**WHAT TO WORK ON:** Swap "screenshot" for "page image" in the data, from the line containing "Where should I" down to the line containing "Choose the dark", and change nothing else. Omit the pictures from your answer.

* START RAW DATA *

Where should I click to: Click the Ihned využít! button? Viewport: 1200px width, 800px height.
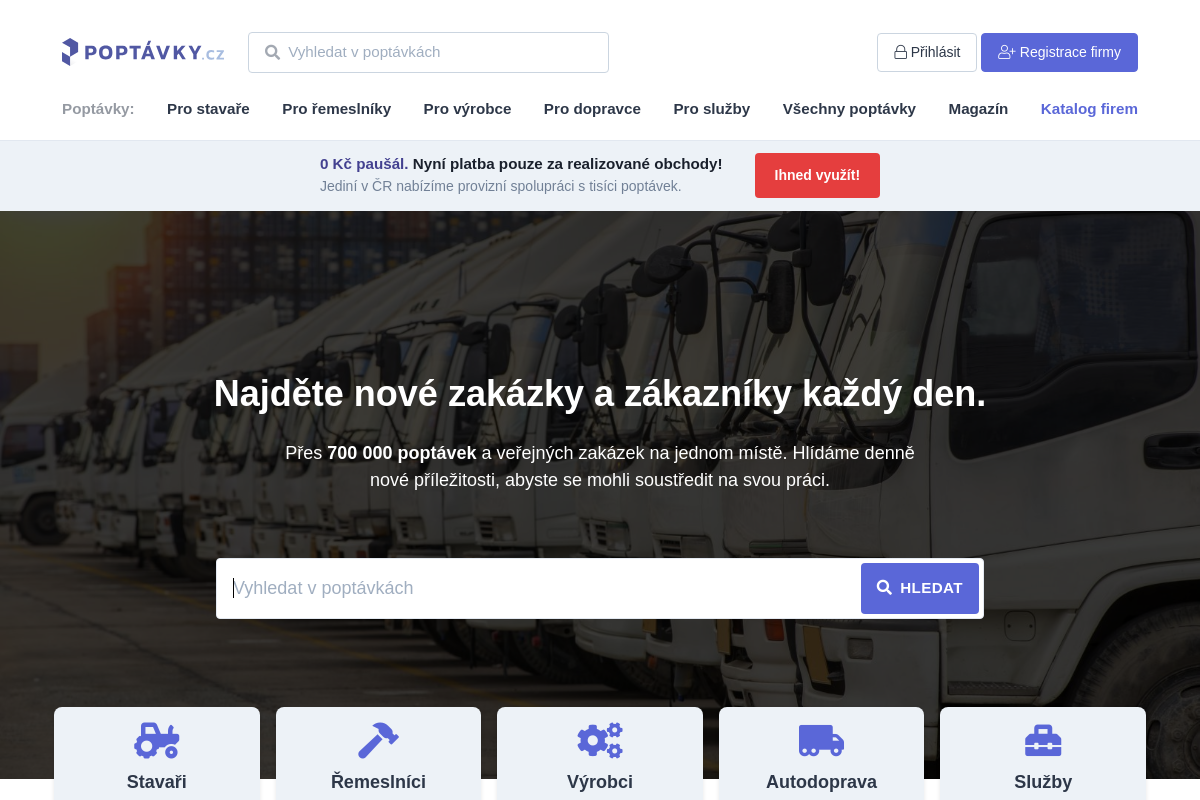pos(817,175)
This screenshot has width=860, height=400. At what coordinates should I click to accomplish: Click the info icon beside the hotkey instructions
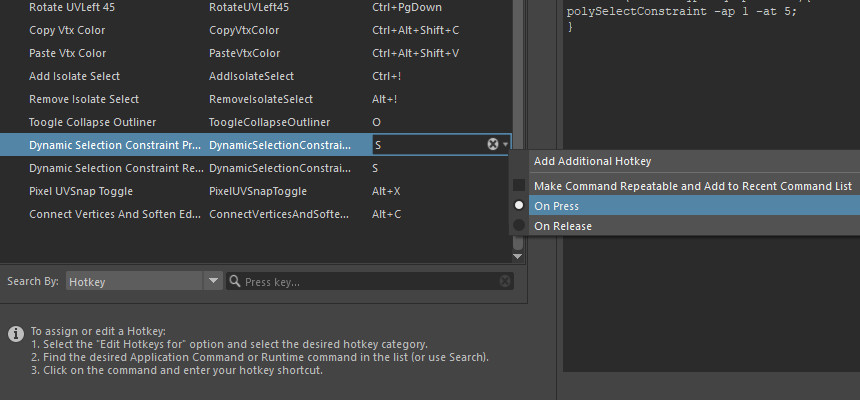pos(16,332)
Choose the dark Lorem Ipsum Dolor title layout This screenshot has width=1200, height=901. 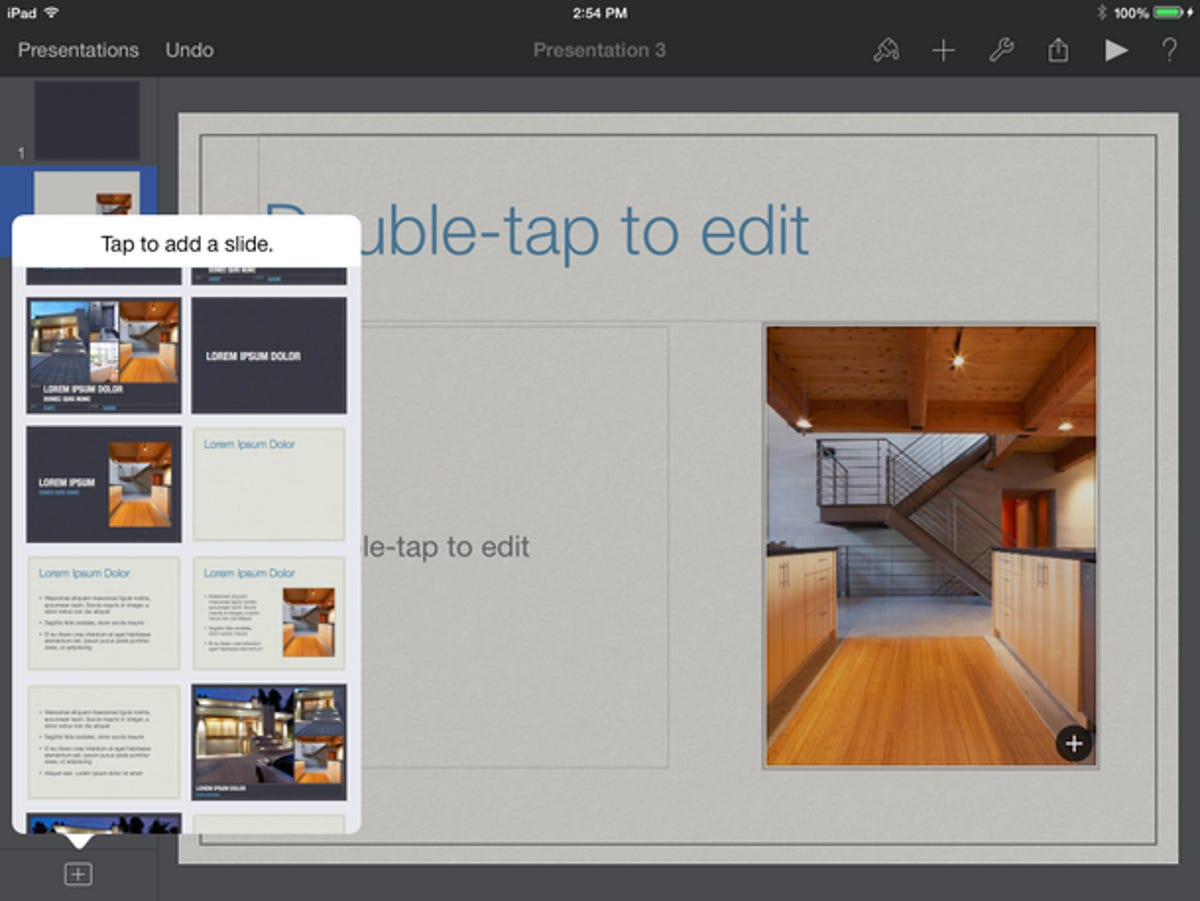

* END RAW DATA *
* START RAW DATA *

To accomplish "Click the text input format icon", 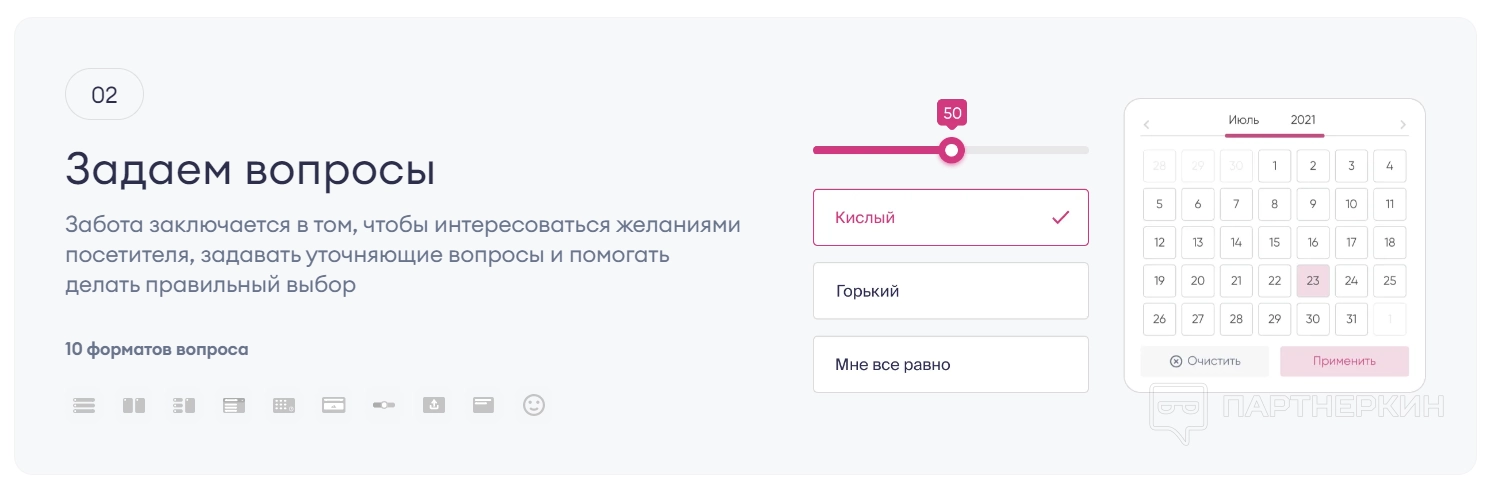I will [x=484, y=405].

* END RAW DATA *
* START RAW DATA *

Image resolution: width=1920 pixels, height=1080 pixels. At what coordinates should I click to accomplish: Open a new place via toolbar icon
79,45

* END RAW DATA *

**FINISHED EXERCISE:**
Where should I click to: Click the Ihned využít! button? Viewport: 1200px width, 800px height.
pos(817,175)
This page image has width=860, height=400. At what coordinates should I click to accomplish: Click the info icon beside the hotkey instructions
pos(16,332)
Choose the dark Lorem Ipsum Dolor title layout This page image has width=1200, height=901. 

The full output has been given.